Options considered in the consultation document include extending dangerous dogs laws to cover all places including private property; giving police and councils more powers to tackle the problem of dangerous dogs by the introduction of dog control notices; and removal or better implementation of the current exemption rules that allow some people to keep banned types of dogs following a court order. It also seeks views on whether all dogs or puppies should be required to be identified by microchip, so that dogs can be more readily traced back to their owners, and a proposal that owners should be required to take out insurance against their dogs injuring third parties.

The BVA has long been opposed to breed-specific legislation and has been lobbying for reform of the Dangerous Dogs Act for some time. Breed-specific legislation is difficult to apply because of problems in defining breeds and breed types, nor does it discriminate between individual members of a breed, many of which may not be disposed to aggressive behaviour. It also engenders a false and dangerous perception that breeds not included will not show aggression. For these and other reasons, the BVA believes that legislation should be based on the principle of ‘deed not breed’ (targeting dogs for their actions, not what they look like) and wants to see new legislation that tackles the actions of irresponsible pet owners that can cause dogs to become aggressive. It therefore supports the concept of control notices, which is currently being pursued in Scotland through the Control of Dogs (Scotland) Bill (VR, February 20, 2010, vol 166, p 220).
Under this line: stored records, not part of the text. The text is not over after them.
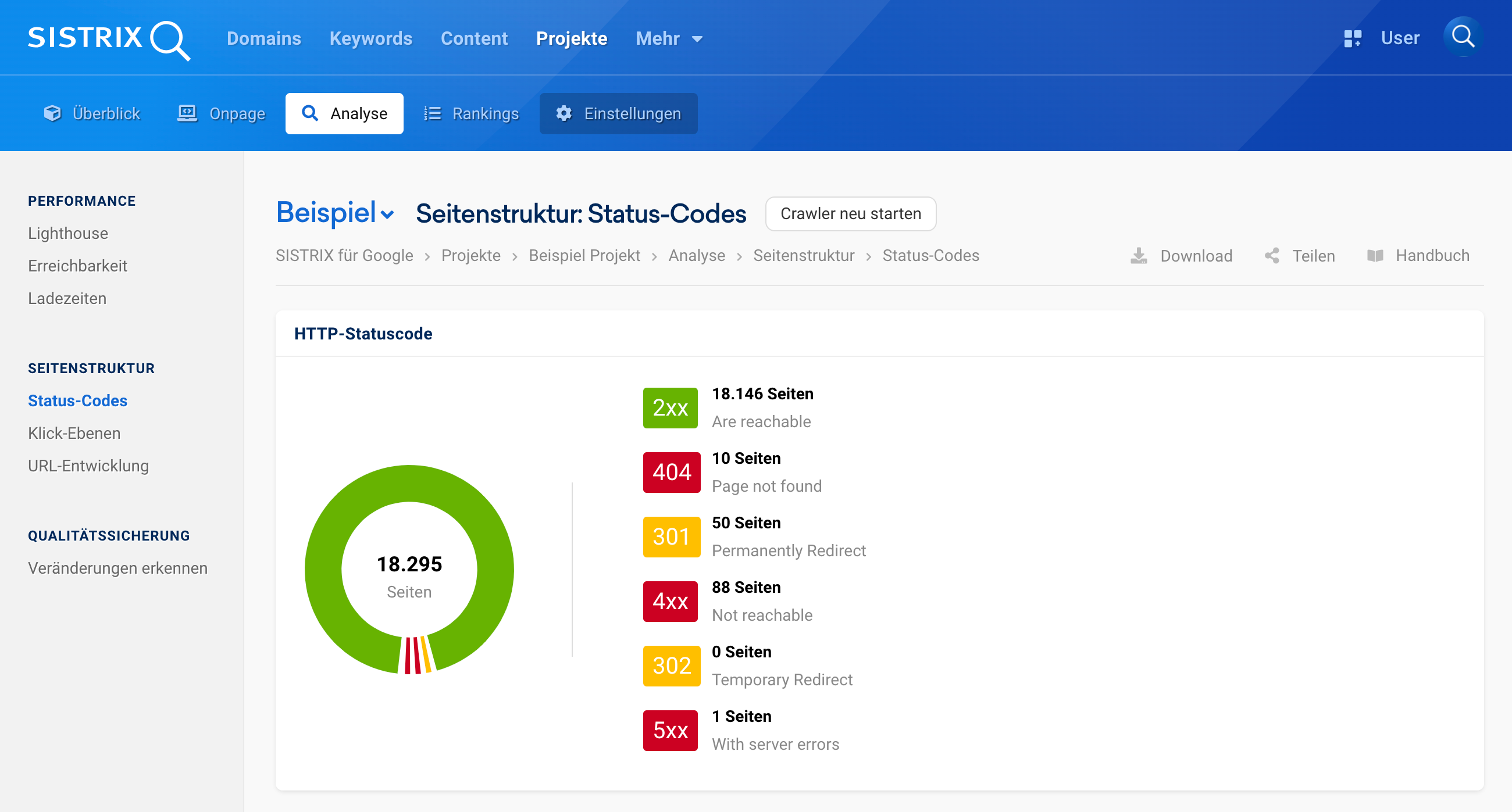Open Lighthouse in the Performance section
1512x812 pixels.
(x=68, y=234)
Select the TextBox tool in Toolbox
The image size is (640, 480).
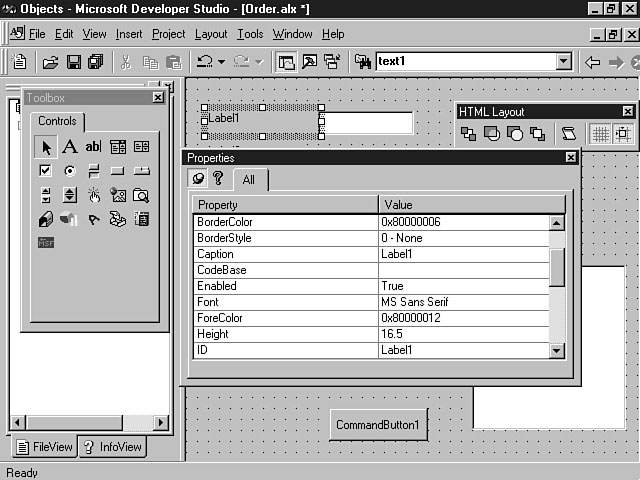(x=93, y=147)
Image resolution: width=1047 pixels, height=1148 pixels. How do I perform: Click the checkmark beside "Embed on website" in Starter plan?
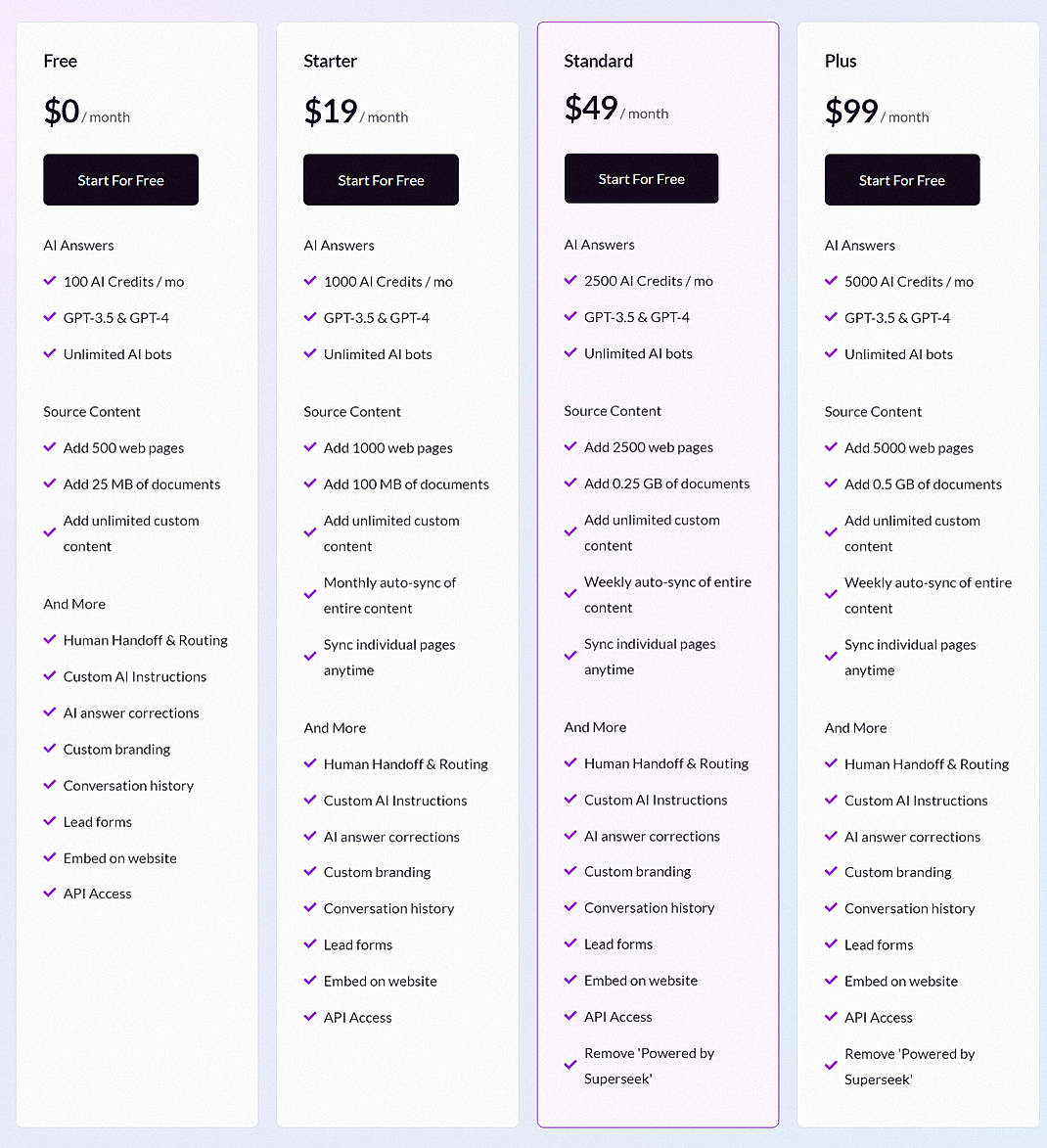[x=310, y=981]
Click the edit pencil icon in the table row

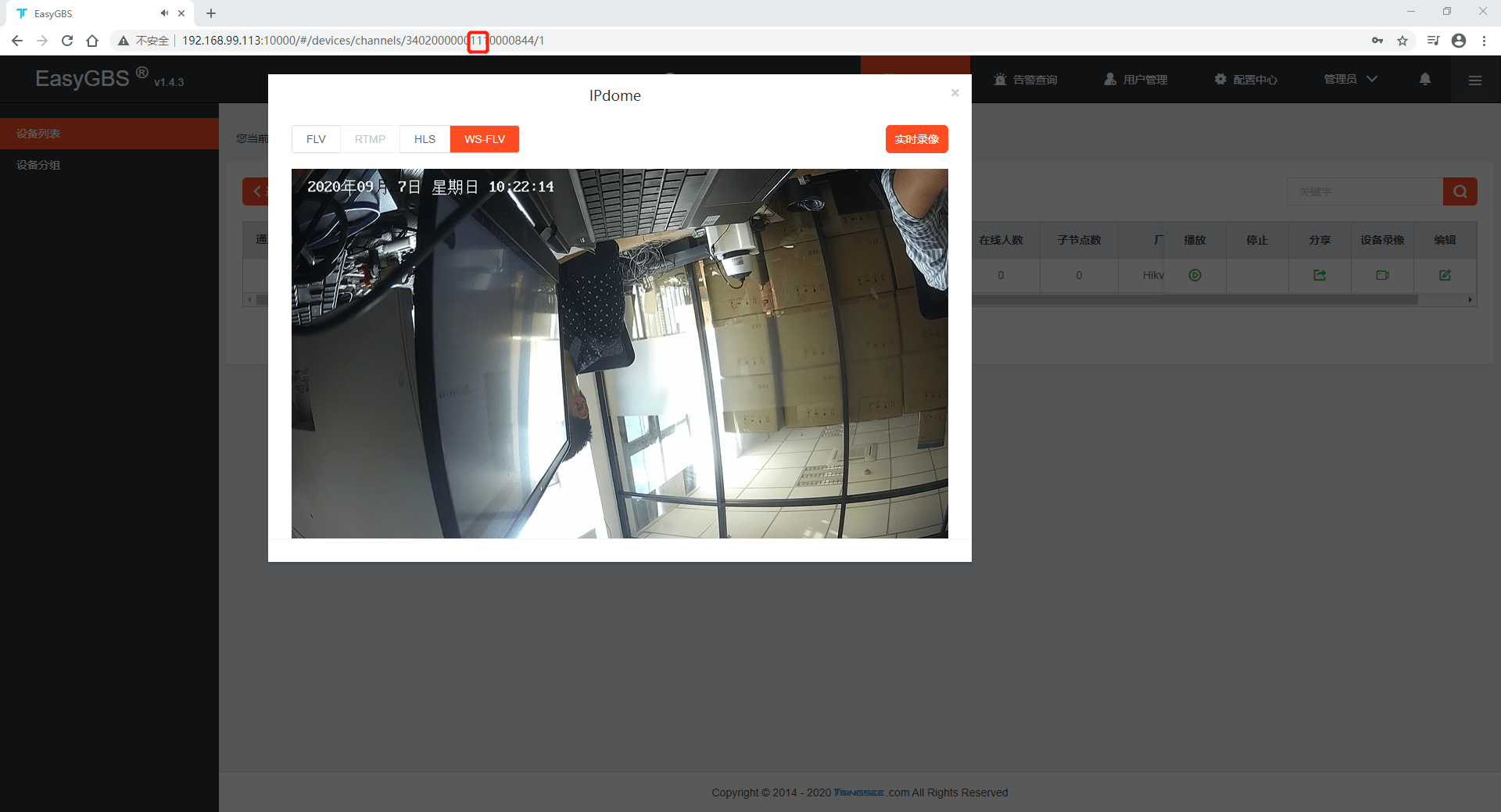coord(1445,275)
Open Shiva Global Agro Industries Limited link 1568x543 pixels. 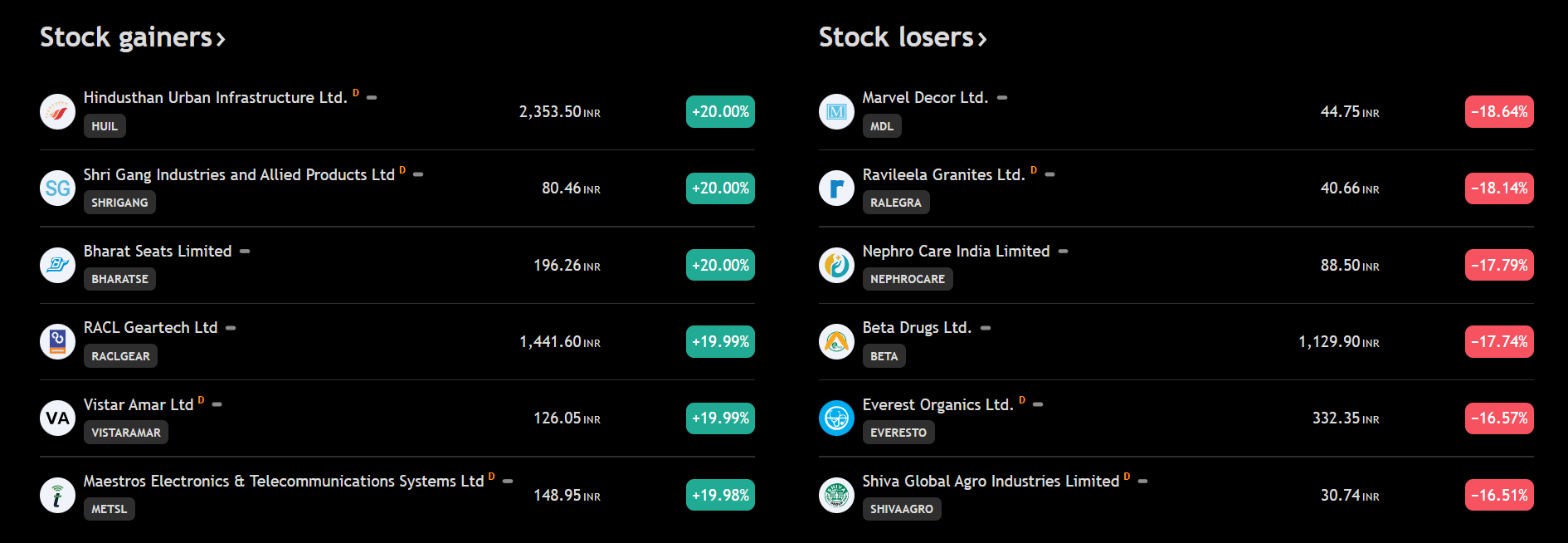(x=990, y=482)
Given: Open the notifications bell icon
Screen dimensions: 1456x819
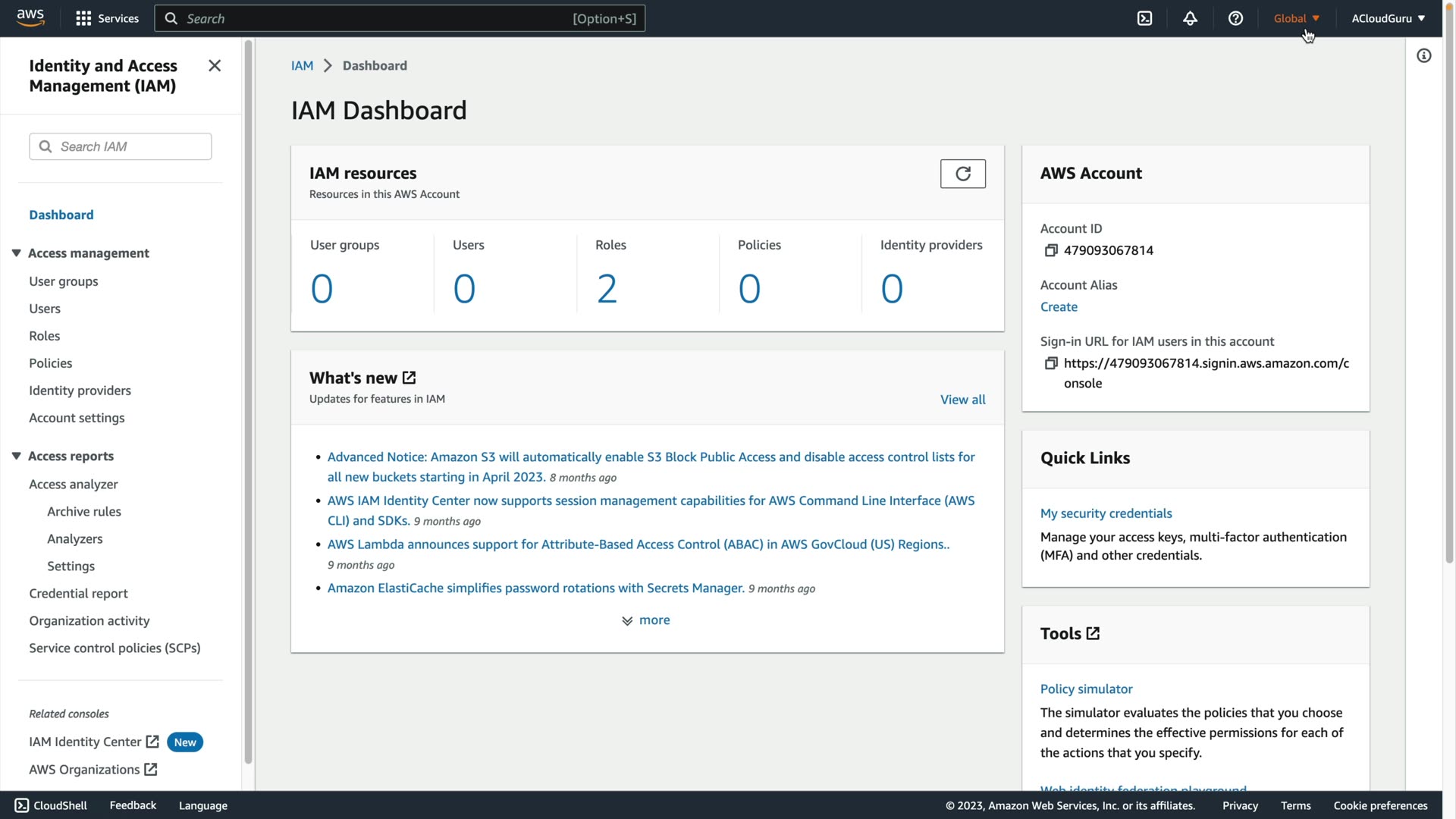Looking at the screenshot, I should [1190, 18].
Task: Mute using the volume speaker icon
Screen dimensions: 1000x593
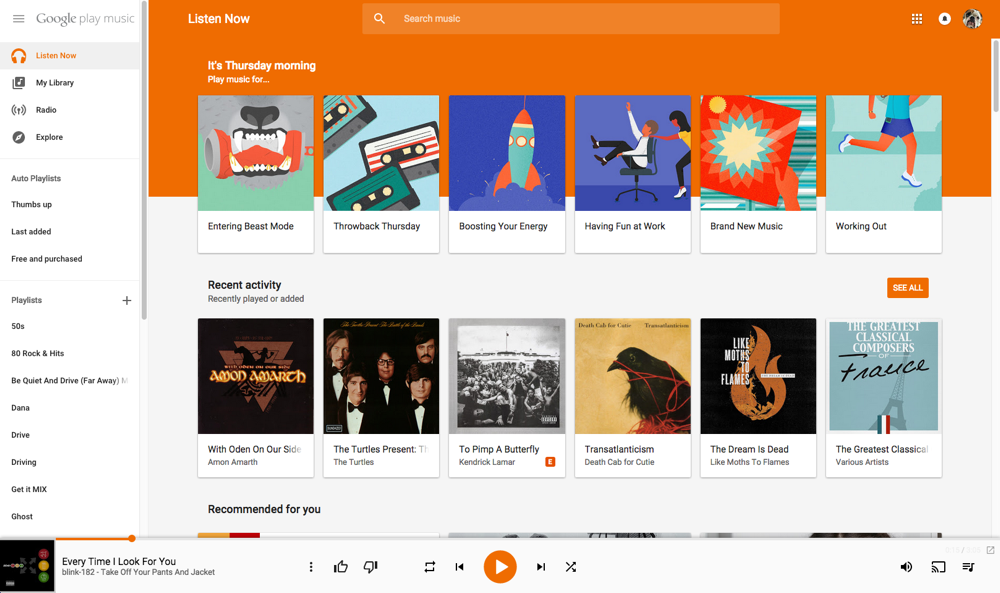Action: (x=906, y=567)
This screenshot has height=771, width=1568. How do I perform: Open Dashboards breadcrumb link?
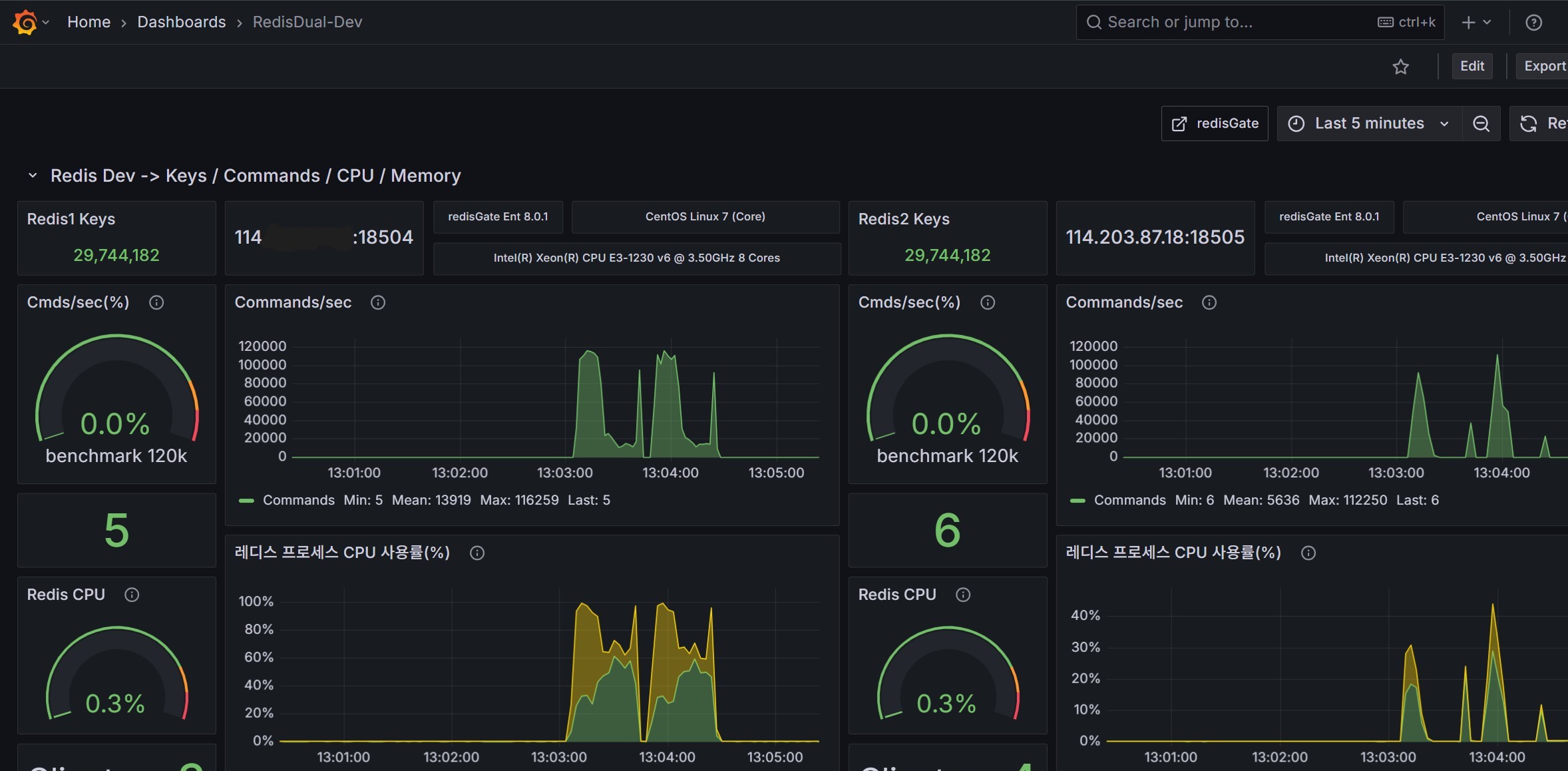click(x=181, y=23)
The BVA also supports the proposal for compulsory microchipping. This would bring benefits that go beyond encouraging responsible pet ownership and helping to counter some of the problems caused by dangerous dogs and owners. Compulsory microchipping of puppies was, for example, one of the recommendations made by Sir Patrick Bateson in his recent report on tackling inherited diseases in dogs (VR, January 23, 2010, vol 166, pp 90, 91-92).

The problems caused by dangerous dogs will never be solved until owners appreciate that they are responsible for the actions of their animals. Legislation will always be necessary, and needs to be enforceable, but the aim must be to prevent dog attacks, not just mete out punishment after the event. Education will clearly have a vital role to play in this and, looking beyond the immediate scope of the current consultation, the aim must be to educate owners about the responsibilities of owning a dog and how best to meet them safely and effectively. Education of children, who, regrettably, are more at risk of injury from dog bites than other age groups, is also important and, in this respect, initiatives such as the Kennel Club’s Safe and Sound Scheme and the Blue Dog project, which aims to educate parents and children about the safest way to interact with their dog in the home, should be supported. Issues surrounding ‘weapon’ or ‘status’ dogs can be seen as part of a wider social problem for which the dogs themselves cannot be held responsible.